▶ DATA

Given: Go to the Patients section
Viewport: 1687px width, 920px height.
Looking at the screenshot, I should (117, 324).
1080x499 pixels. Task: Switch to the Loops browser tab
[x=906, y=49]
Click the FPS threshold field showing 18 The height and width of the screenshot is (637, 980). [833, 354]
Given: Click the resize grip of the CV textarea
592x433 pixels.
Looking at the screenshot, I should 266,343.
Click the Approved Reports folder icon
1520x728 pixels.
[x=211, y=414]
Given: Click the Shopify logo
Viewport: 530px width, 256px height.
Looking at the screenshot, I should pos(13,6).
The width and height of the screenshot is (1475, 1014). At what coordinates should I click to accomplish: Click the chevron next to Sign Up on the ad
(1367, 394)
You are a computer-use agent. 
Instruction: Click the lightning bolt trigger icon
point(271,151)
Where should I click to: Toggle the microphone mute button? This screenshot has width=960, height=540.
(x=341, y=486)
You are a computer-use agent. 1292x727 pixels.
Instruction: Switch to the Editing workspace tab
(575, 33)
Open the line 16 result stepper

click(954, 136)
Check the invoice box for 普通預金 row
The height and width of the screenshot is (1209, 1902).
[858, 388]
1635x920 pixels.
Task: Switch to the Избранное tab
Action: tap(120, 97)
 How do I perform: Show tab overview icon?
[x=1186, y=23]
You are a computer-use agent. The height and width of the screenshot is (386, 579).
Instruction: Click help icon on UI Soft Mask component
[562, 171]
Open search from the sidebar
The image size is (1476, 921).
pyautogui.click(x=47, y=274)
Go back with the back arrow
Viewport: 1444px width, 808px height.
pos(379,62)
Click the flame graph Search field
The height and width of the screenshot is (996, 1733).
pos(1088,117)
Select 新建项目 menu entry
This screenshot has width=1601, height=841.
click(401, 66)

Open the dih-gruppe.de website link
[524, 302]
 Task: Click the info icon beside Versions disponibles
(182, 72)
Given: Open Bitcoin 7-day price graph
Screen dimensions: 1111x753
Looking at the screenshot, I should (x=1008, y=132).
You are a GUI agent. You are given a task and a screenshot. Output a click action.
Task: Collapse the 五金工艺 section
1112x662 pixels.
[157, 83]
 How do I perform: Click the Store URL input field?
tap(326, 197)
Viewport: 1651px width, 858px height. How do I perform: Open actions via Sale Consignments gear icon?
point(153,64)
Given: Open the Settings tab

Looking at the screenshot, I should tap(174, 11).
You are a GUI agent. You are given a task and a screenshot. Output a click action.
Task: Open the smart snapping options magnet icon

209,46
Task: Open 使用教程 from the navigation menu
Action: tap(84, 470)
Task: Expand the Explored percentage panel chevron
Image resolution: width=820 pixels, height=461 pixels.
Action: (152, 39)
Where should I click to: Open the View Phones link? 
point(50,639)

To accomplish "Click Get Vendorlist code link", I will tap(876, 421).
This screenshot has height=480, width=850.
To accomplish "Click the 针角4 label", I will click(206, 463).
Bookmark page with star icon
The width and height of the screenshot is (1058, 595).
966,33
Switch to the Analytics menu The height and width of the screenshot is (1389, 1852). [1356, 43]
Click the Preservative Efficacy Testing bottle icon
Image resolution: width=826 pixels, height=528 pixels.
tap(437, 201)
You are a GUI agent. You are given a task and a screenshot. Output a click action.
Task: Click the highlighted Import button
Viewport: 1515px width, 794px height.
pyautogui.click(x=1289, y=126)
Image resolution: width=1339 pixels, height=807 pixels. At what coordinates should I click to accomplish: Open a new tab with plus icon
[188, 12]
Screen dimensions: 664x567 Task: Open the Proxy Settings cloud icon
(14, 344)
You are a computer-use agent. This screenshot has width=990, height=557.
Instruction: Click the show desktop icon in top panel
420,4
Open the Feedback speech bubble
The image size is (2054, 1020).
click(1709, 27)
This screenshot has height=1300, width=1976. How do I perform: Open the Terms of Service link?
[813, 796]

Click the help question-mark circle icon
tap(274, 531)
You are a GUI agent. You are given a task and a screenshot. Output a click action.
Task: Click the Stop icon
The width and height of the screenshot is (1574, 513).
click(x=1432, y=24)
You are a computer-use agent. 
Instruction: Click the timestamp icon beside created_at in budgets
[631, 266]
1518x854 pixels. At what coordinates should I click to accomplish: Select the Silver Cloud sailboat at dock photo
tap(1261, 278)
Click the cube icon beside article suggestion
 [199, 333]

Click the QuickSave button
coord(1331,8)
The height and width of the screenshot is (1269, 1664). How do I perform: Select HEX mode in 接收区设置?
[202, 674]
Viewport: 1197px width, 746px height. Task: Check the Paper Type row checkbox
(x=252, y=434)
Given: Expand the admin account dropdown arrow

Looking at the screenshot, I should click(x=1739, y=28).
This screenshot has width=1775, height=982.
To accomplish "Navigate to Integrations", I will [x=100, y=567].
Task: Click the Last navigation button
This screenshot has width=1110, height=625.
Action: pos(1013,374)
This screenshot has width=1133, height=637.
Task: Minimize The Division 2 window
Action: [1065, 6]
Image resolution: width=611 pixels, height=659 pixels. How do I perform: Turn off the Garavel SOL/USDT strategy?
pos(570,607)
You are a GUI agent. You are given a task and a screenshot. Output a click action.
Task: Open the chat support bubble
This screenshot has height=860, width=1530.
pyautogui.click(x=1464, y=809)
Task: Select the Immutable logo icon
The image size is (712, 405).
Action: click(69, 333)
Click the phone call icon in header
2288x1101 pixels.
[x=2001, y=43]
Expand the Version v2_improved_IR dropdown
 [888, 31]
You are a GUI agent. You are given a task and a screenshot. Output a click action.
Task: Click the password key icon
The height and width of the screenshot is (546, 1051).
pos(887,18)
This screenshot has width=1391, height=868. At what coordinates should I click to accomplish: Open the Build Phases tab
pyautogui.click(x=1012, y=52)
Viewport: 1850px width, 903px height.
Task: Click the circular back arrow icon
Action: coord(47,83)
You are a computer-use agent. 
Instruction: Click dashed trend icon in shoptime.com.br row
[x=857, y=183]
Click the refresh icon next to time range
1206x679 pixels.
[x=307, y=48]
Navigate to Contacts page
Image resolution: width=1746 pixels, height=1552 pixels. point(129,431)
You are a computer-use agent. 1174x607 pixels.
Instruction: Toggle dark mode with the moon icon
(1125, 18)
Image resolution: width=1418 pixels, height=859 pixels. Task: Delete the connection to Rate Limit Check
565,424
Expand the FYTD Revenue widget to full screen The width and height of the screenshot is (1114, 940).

▶ WORK TASK
Please reproduce every line of the material word for word.

▶ ANSWER BOX
Given: Go to the Patients section
Viewport: 1687px width, 920px height.
Looking at the screenshot, I should (117, 324).
1080x499 pixels. Task: Switch to the Loops browser tab
[x=906, y=49]
Click the FPS threshold field showing 18 The height and width of the screenshot is (637, 980). [833, 354]
Given: Click the resize grip of the CV textarea
592x433 pixels.
Looking at the screenshot, I should 266,343.
Click the Approved Reports folder icon
1520x728 pixels.
[x=211, y=414]
Given: Click the Shopify logo
Viewport: 530px width, 256px height.
Looking at the screenshot, I should pos(13,6).
The width and height of the screenshot is (1475, 1014). At what coordinates should I click to accomplish: Click the chevron next to Sign Up on the ad
(1367, 394)
You are a computer-use agent. 
Instruction: Click the lightning bolt trigger icon
point(271,151)
Where should I click to: Toggle the microphone mute button? This screenshot has width=960, height=540.
(x=341, y=486)
You are a computer-use agent. 1292x727 pixels.
Instruction: Switch to the Editing workspace tab
(575, 33)
Open the line 16 result stepper

click(954, 136)
Check the invoice box for 普通預金 row
The height and width of the screenshot is (1209, 1902).
[858, 388]
1635x920 pixels.
Task: Switch to the Избранное tab
Action: tap(120, 97)
 How do I perform: Show tab overview icon?
[x=1186, y=23]
You are a computer-use agent. The height and width of the screenshot is (386, 579).
Instruction: Click help icon on UI Soft Mask component
[562, 171]
Open search from the sidebar
The image size is (1476, 921).
pyautogui.click(x=47, y=274)
Go back with the back arrow
Viewport: 1444px width, 808px height.
pos(379,62)
Click the flame graph Search field
The height and width of the screenshot is (996, 1733).
pos(1088,117)
Select 新建项目 menu entry
This screenshot has width=1601, height=841.
click(401, 66)

Open the dih-gruppe.de website link
[524, 302]
 Task: Click the info icon beside Versions disponibles
(182, 72)
Given: Open Bitcoin 7-day price graph
Screen dimensions: 1111x753
Looking at the screenshot, I should (x=1008, y=132).
You are a GUI agent. You are given a task and a screenshot. Output a click action.
Task: Collapse the 五金工艺 section
1112x662 pixels.
[157, 83]
 How do I perform: Click the Store URL input field?
tap(326, 197)
Viewport: 1651px width, 858px height. How do I perform: Open actions via Sale Consignments gear icon?
point(153,64)
Given: Open the Settings tab

Looking at the screenshot, I should tap(174, 11).
You are a GUI agent. You are given a task and a screenshot. Output a click action.
Task: Open the smart snapping options magnet icon

209,46
Task: Open 使用教程 from the navigation menu
Action: tap(84, 470)
Task: Expand the Explored percentage panel chevron
Image resolution: width=820 pixels, height=461 pixels.
Action: (152, 39)
Where should I click to: Open the View Phones link? 
point(50,639)

To accomplish "Click Get Vendorlist code link", I will tap(876, 421).
This screenshot has height=480, width=850.
To accomplish "Click the 针角4 label", I will click(206, 463).
Bookmark page with star icon
The width and height of the screenshot is (1058, 595).
966,33
Switch to the Analytics menu The height and width of the screenshot is (1389, 1852). [1356, 43]
Click the Preservative Efficacy Testing bottle icon
Image resolution: width=826 pixels, height=528 pixels.
tap(437, 201)
You are a GUI agent. You are given a task and a screenshot. Output a click action.
Task: Click the highlighted Import button
Viewport: 1515px width, 794px height.
pyautogui.click(x=1289, y=126)
Image resolution: width=1339 pixels, height=807 pixels. At what coordinates should I click to accomplish: Open a new tab with plus icon
[188, 12]
Screen dimensions: 664x567 Task: Open the Proxy Settings cloud icon
(14, 344)
You are a computer-use agent. This screenshot has width=990, height=557.
Instruction: Click the show desktop icon in top panel
420,4
Open the Feedback speech bubble
The image size is (2054, 1020).
click(1709, 27)
This screenshot has height=1300, width=1976. How do I perform: Open the Terms of Service link?
[813, 796]

Click the help question-mark circle icon
tap(274, 531)
You are a GUI agent. You are given a task and a screenshot. Output a click action.
Task: Click the Stop icon
The width and height of the screenshot is (1574, 513).
click(x=1432, y=24)
You are a computer-use agent. 
Instruction: Click the timestamp icon beside created_at in budgets
[631, 266]
1518x854 pixels. At what coordinates should I click to accomplish: Select the Silver Cloud sailboat at dock photo
tap(1261, 278)
Click the cube icon beside article suggestion
 [199, 333]

Click the QuickSave button
coord(1331,8)
The height and width of the screenshot is (1269, 1664). How do I perform: Select HEX mode in 接收区设置?
[202, 674]
Viewport: 1197px width, 746px height. Task: Check the Paper Type row checkbox
(x=252, y=434)
Given: Expand the admin account dropdown arrow

Looking at the screenshot, I should click(x=1739, y=28).
This screenshot has width=1775, height=982.
To accomplish "Navigate to Integrations", I will [x=100, y=567].
Task: Click the Last navigation button
This screenshot has width=1110, height=625.
Action: pos(1013,374)
This screenshot has width=1133, height=637.
Task: Minimize The Division 2 window
Action: [1065, 6]
Image resolution: width=611 pixels, height=659 pixels. How do I perform: Turn off the Garavel SOL/USDT strategy?
pos(570,607)
You are a GUI agent. You are given a task and a screenshot. Output a click action.
Task: Open the chat support bubble
This screenshot has height=860, width=1530.
pyautogui.click(x=1464, y=809)
Task: Select the Immutable logo icon
The image size is (712, 405).
Action: click(69, 333)
Click the phone call icon in header
2288x1101 pixels.
[x=2001, y=43]
Expand the Version v2_improved_IR dropdown
 [888, 31]
You are a GUI agent. You are given a task and a screenshot. Output a click action.
Task: Click the password key icon
The height and width of the screenshot is (546, 1051).
pos(887,18)
This screenshot has width=1391, height=868. At what coordinates should I click to accomplish: Open the Build Phases tab
pyautogui.click(x=1012, y=52)
Viewport: 1850px width, 903px height.
Task: Click the circular back arrow icon
Action: coord(47,83)
You are a computer-use agent. 
Instruction: Click dashed trend icon in shoptime.com.br row
[x=857, y=183]
Click the refresh icon next to time range
1206x679 pixels.
[x=307, y=48]
Navigate to Contacts page
Image resolution: width=1746 pixels, height=1552 pixels. point(129,431)
You are a computer-use agent. 1174x607 pixels.
Instruction: Toggle dark mode with the moon icon
(1125, 18)
Image resolution: width=1418 pixels, height=859 pixels. Task: Delete the connection to Rate Limit Check
565,424
Expand the FYTD Revenue widget to full screen The width and height of the screenshot is (1114, 940).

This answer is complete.